Hyungryul Baik, Dongryul M. Kim, Chenxi Wu

Michigan Math. J. Advance Publication, 1-16, (2024) DOI: 10.1307/mmj/20226319
KEYWORDS: 37E30, 57K20

Let ${\mathit{S}}_{\mathit{g}}$ be a closed orientable surface of genus $\mathit{g}>1$. Consider the minimal asymptotic translation length ${\mathit{L}}_{\mathcal{T}}(\mathit{k},\mathit{g})$ on the Teichmüller space of ${\mathit{S}}_{\mathit{g}}$, among pseudo-Anosov mapping classes of ${\mathit{S}}_{\mathit{g}}$ acting trivially on *k*-dimensional subspaces of ${\mathit{H}}_{1}({\mathit{S}}_{\mathit{g}})$, $0\le \mathit{k}\le 2\mathit{g}$. The asymptote of ${\mathit{L}}_{\mathcal{T}}(\mathit{k},\mathit{g})$ for extreme cases $\mathit{k}=0,2\mathit{g}$ have been shown by several authors. Jordan Ellenberg asked whether there is a lower bound for ${\mathit{L}}_{\mathcal{T}}(\mathit{k},\mathit{g})$ interpolating the known results on ${\mathit{L}}_{\mathcal{T}}(0,\mathit{g})$ and ${\mathit{L}}_{\mathcal{T}}(2\mathit{g},\mathit{g})$, which was affirmatively answered by Agol, Leininger, and Margalit.

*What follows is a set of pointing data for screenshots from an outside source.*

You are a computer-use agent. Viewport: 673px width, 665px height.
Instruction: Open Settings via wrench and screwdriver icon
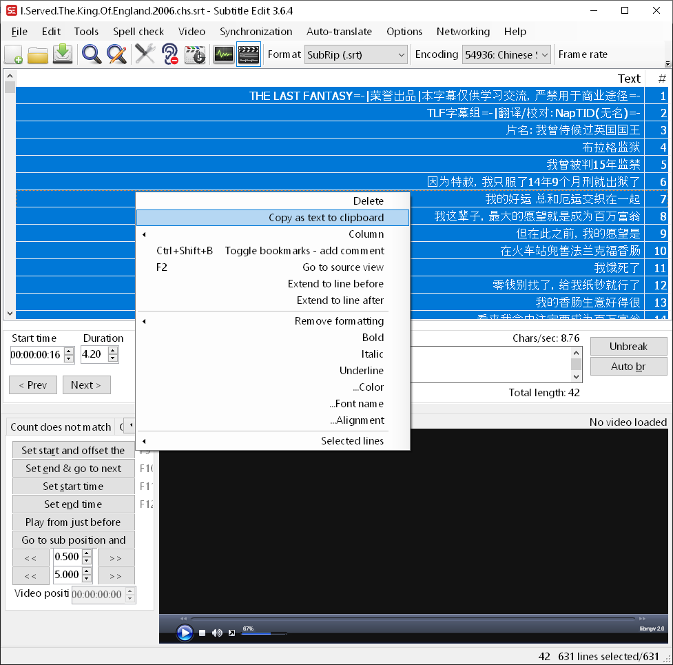145,54
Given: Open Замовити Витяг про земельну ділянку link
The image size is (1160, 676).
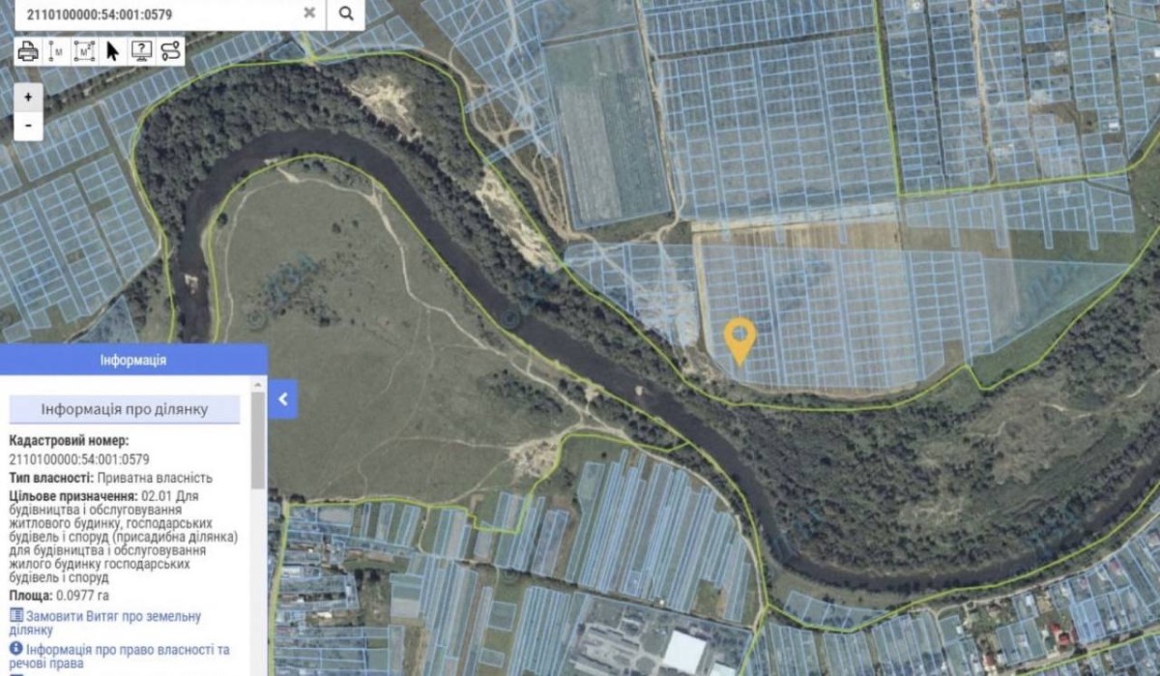Looking at the screenshot, I should (105, 623).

In this paper, we study an analogue of Ellenberg’s question, replacing Teichmüller spaces with curve complexes. We provide lower and upper bound on the minimal asymptotic translation length ${\mathit{L}}_{\mathcal{C}}(\mathit{k},\mathit{g})$ on the curve complex, whose lower bound interpolates the known results on ${\mathit{L}}_{\mathcal{C}}(0,\mathit{g})$ and ${\mathit{L}}_{\mathcal{C}}(2\mathit{g},\mathit{g})$.

Finally, for each *g*, we construct a non-Torelli pseudo-Anosov ${\mathit{f}}_{\mathit{g}}\in Mod({\mathit{S}}_{\mathit{g}})$ which does not normally generate $Mod({\mathit{S}}_{\mathit{g}})$, so that the asymptotic translation length of ${\mathit{f}}_{\mathit{g}}$ on the curve complex decays faster than a constant multiple of $1/\mathit{g}$ as $\mathit{g}\to \infty $. From this, we provide a restriction on how small the asymptotic translation lengths on curve complexes should be if the similar phenomenon as in the work of Lanier and Margalit on Teichmüller spaces holds for curve complexes.